= Page extract =
╔══

2017 年 57 巻 5 号 p. 851-856
Creep strain in SUS347HTB austenitic heat-resistant steel and Ni-based heat-resistant alloys was evaluated by electron backscattered diffraction (EBSD). Localized crystallographic misorientations in the crept samples were quantified by using misorientation indicators such as kernel average misorientation and grain reference orientation deviation. In most crept samples, the misorientation indicators increased with creep deformation. However, this trend was not observed for alloys with dense dispersions. We proposed a method to extract and evaluate data only near the grain boundary from the total EBSD data. For Ni-based alloys, the misorientation indicators tended to increase preferentially near grain boundaries. Conversely, there was no substantial difference between the misorientation indicators near grain boundaries and the intergranular region for SUS347HTB. Consequently, although it is necessary to limit the region for evaluating the misorientation indicators according to the dispersion density of the reinforcing phase in the materials, the misorientation indicators, such as kernel average misorientation or grain reference orientation deviation, are useful for evaluating the creep strain in face-centred cubic heat-resistant alloys.

╚══

= Goal of the exercise =
Write out the entire abstract on measuring creep strain in heat-resistant steel and alloys with no changes. The material that comes next is from a separate source.

= Stored data =
╔══

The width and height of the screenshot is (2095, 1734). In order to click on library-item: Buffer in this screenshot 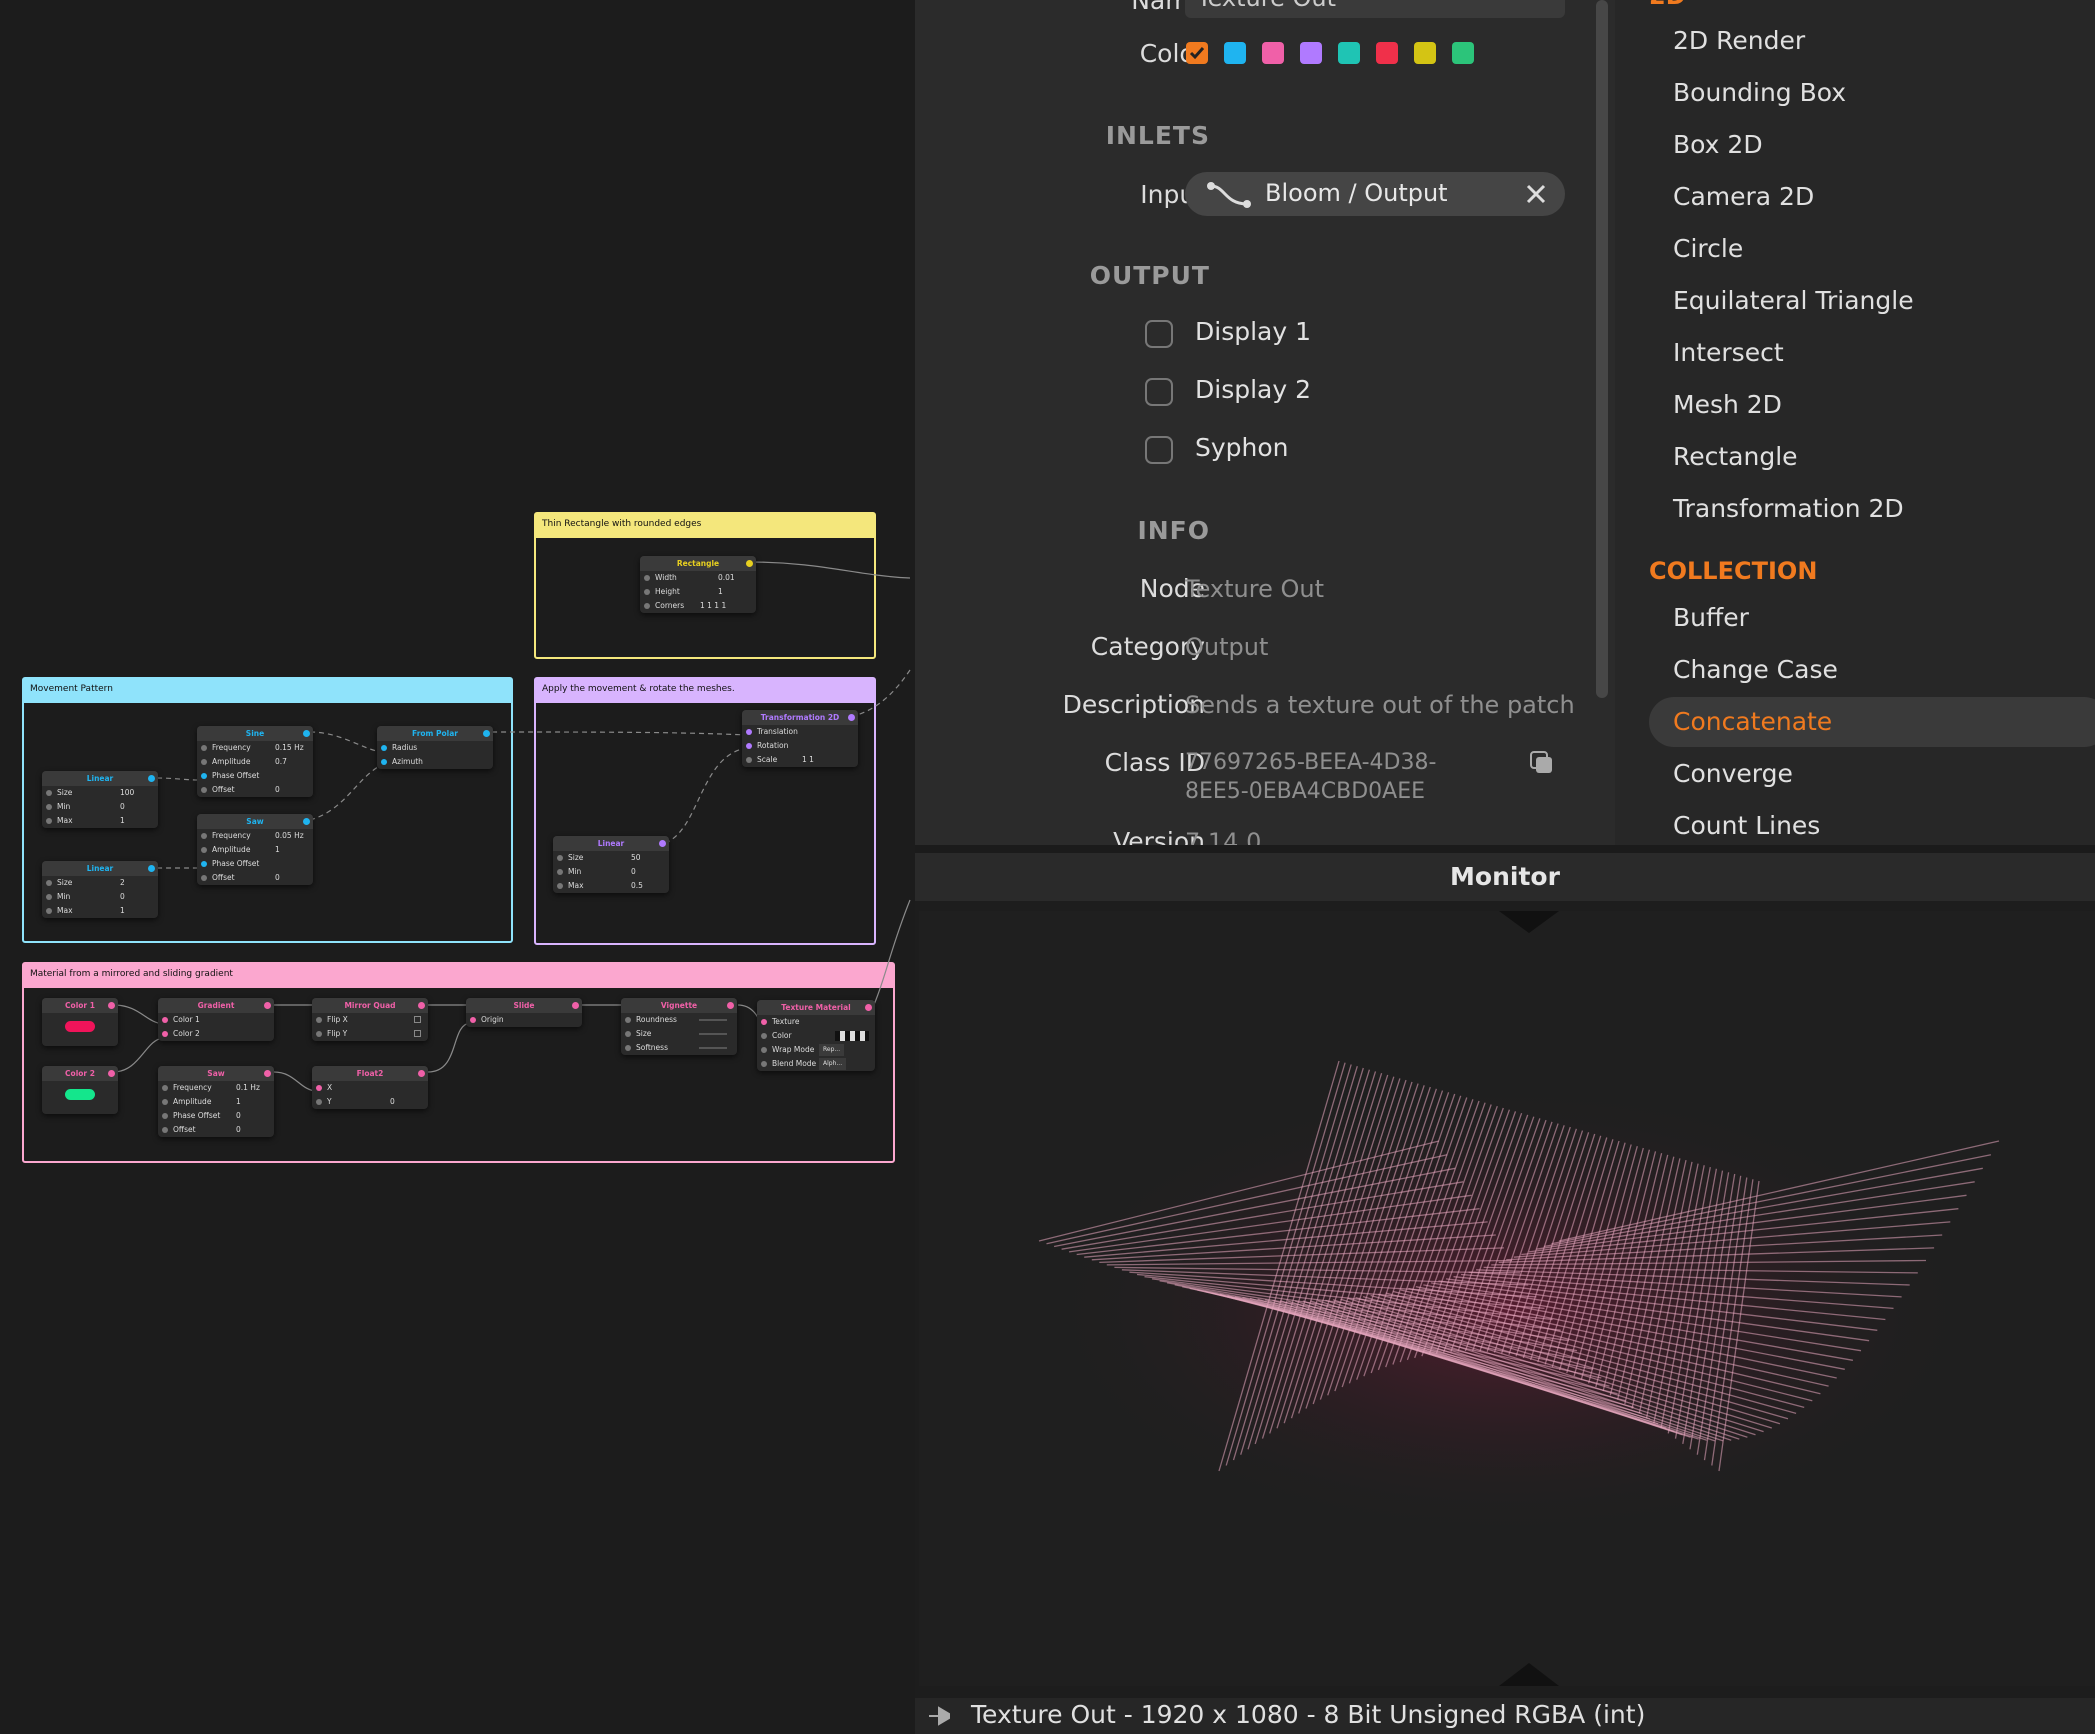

╚══

= Answer =
2017 年 57 巻 5 号 p. 851-856
Creep strain in SUS347HTB austenitic heat-resistant steel and Ni-based heat-resistant alloys was evaluated by electron backscattered diffraction (EBSD). Localized crystallographic misorientations in the crept samples were quantified by using misorientation indicators such as kernel average misorientation and grain reference orientation deviation. In most crept samples, the misorientation indicators increased with creep deformation. However, this trend was not observed for alloys with dense dispersions. We proposed a method to extract and evaluate data only near the grain boundary from the total EBSD data. For Ni-based alloys, the misorientation indicators tended to increase preferentially near grain boundaries. Conversely, there was no substantial difference between the misorientation indicators near grain boundaries and the intergranular region for SUS347HTB. Consequently, although it is necessary to limit the region for evaluating the misorientation indicators according to the dispersion density of the reinforcing phase in the materials, the misorientation indicators, such as kernel average misorientation or grain reference orientation deviation, are useful for evaluating the creep strain in face-centred cubic heat-resistant alloys.